Studies show that grey water with detergents inhibits grey water reclamation process. The aerobic biological process, cloudy appearance of reclaimed water, change in colour and excessive bubble formation resulting from detergent characteristics will reduce willingness, especially for indoor uses than outdoor uses.

The chemical treatment also has an impact from public perception. Therefore physical treatment such as adsorption, filtration or ion exchange with low cost materials should be used in removing chemicals from cleaning and personal care products that are drained into grey water. This will eliminate the use of chemicals in treating grey water. Using low cost materials in grey water treatment systems will increase the public willingness towards recycling and treating grey water because the cost and the payback period are less than other treatment units.

The materials such as charcoal, coconut shell, feldspar, kaolinite, alumina, bentonite, pulverized fuel ash, zeolite and tyre granules are promising as potential sustainable materials for the reclamation of grey water.

| Excerpted records |
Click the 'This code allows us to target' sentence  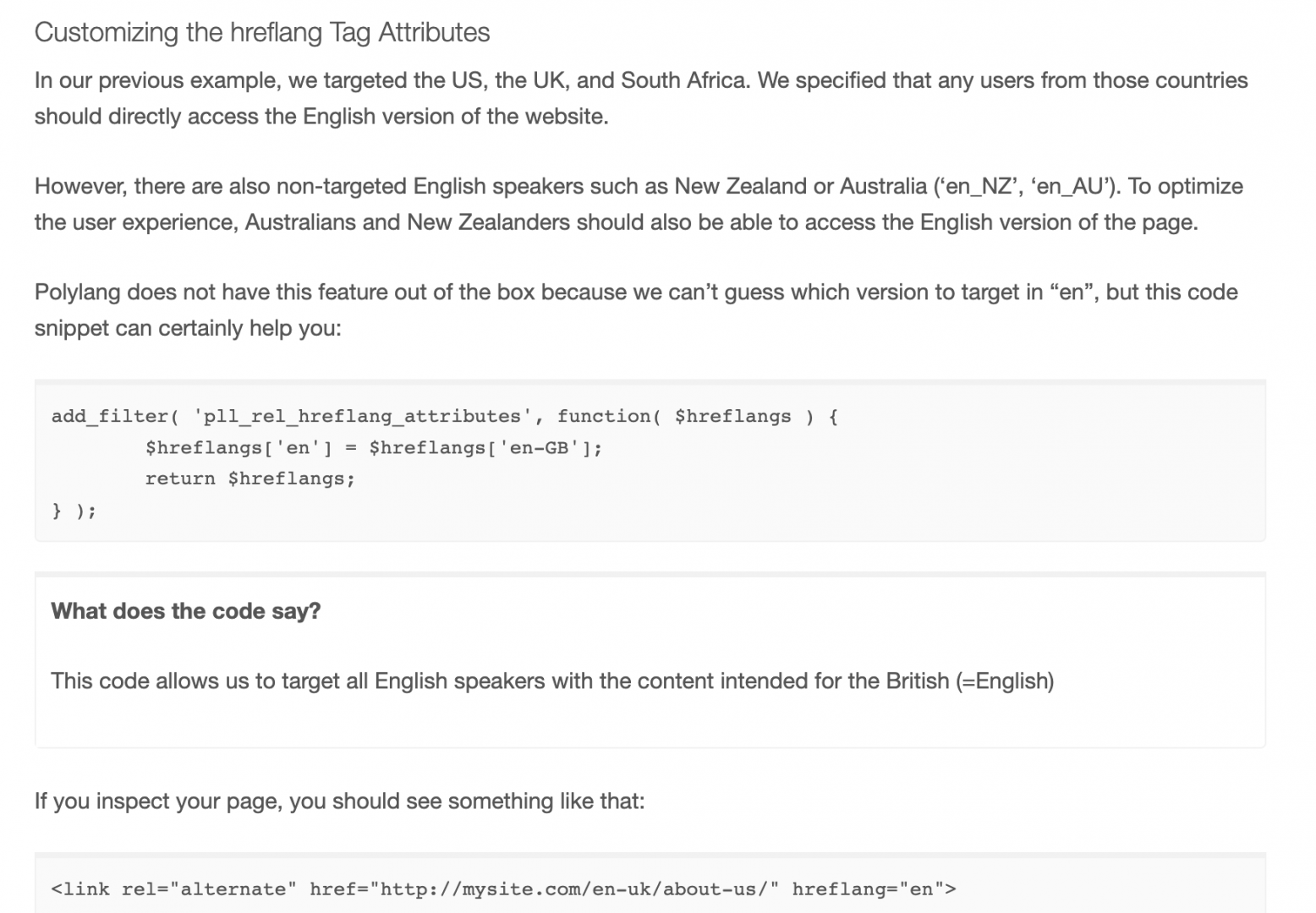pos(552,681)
==
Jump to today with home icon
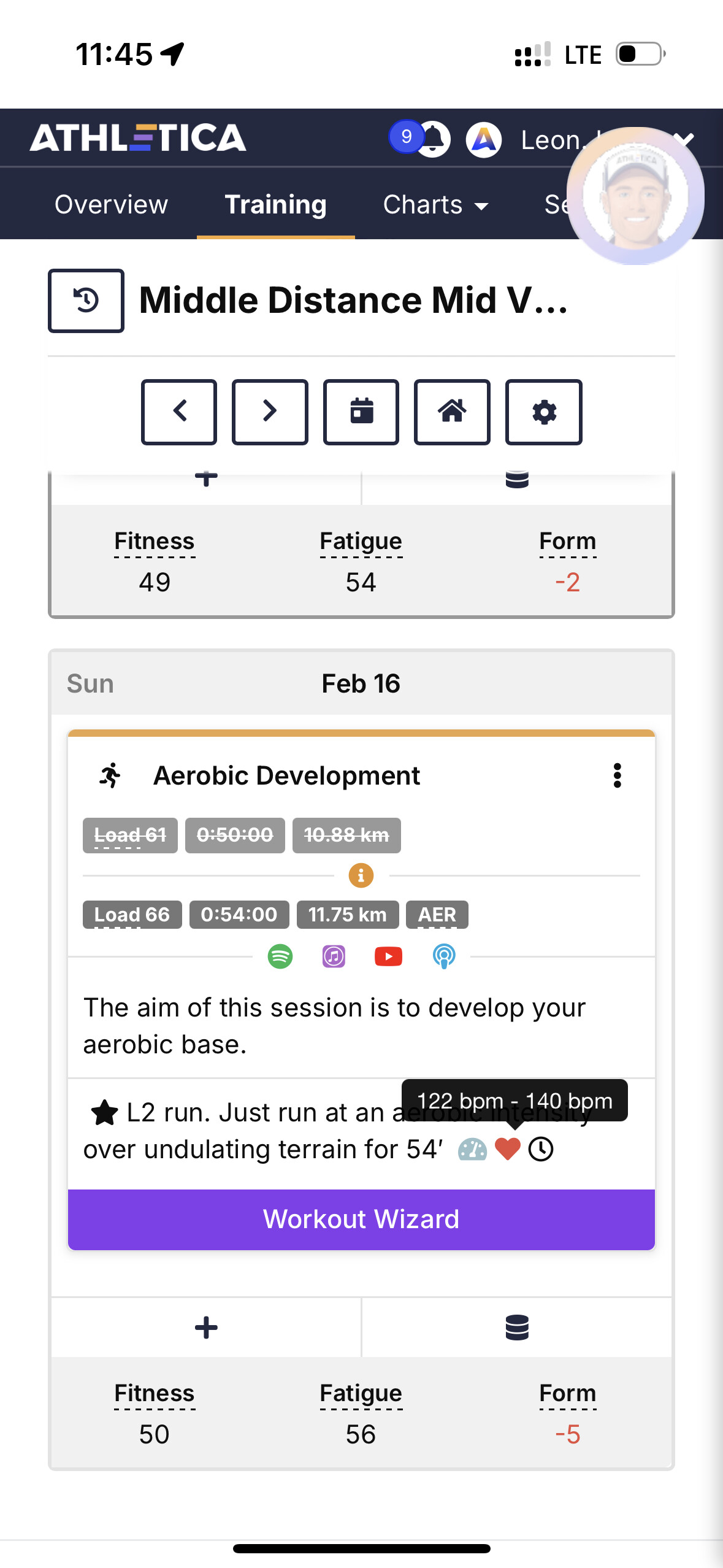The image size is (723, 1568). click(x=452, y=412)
---
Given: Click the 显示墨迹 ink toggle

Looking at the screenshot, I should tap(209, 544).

| Assigned task A |
Answer each question from the grey water passage, one line per answer, marked to match:
(i) According to studies, what does grey water with detergents inhibit?
(ii) For which kind of use does the passage say willingness is reduced especially?
(iii) What reason does the passage give for low cost materials increasing public willingness?
| Assigned task B |
List every physical treatment method that the grey water passage names for removing chemicals from grey water.
| Assigned task C |
Extend the grey water passage by continuing it from its last sentence.

| Written answer A |
(i) The grey water reclamation process.
(ii) Indoor uses, more than outdoor uses.
(iii) The cost and the payback period are less than those of other treatment units.

| Written answer B |
Adsorption, filtration, ion exchange

| Written answer C |
Grey water treatment systems consists of different treatment train and they are designed according to the end use. Grey water treatment systems can incorporate treatment systems with low cost materials to remove characteristics of detergent. Those units are the adsorption unit, the filtration unit, and the ion exchange unit. Low cost materials also could be used for disinfecting microorganisms in grey water treatments. An example would be moringa seeds. Low cost materials can also be used as a medium for growth of microorganisms in biological systems for treating grey water. If the low cost materials are used in one of these units then it is a sustainable way of reclaiming grey water.

Low cost material treatment can be used in the final stage as a polishing unit. Low cost materials unit could also be incorporated as a pre-treatment unit(as an adsorption or filtration unit) for grey water treating systems with biological processes. This is because microorganisms in biological treatment can be destroyed by detergent characteristics in grey water. But when low cost materials are used as a pre-treatment (adsorption/ion exchange unit) then the detergent characteristics can be removed before they enter into the biological system, thereby protecting the microorganisms and allowing the system to work efficiently.

The treatment unit with the low cost materials cannot be installed underground because the maintenance will be difficult when the material bed needs to be replaced.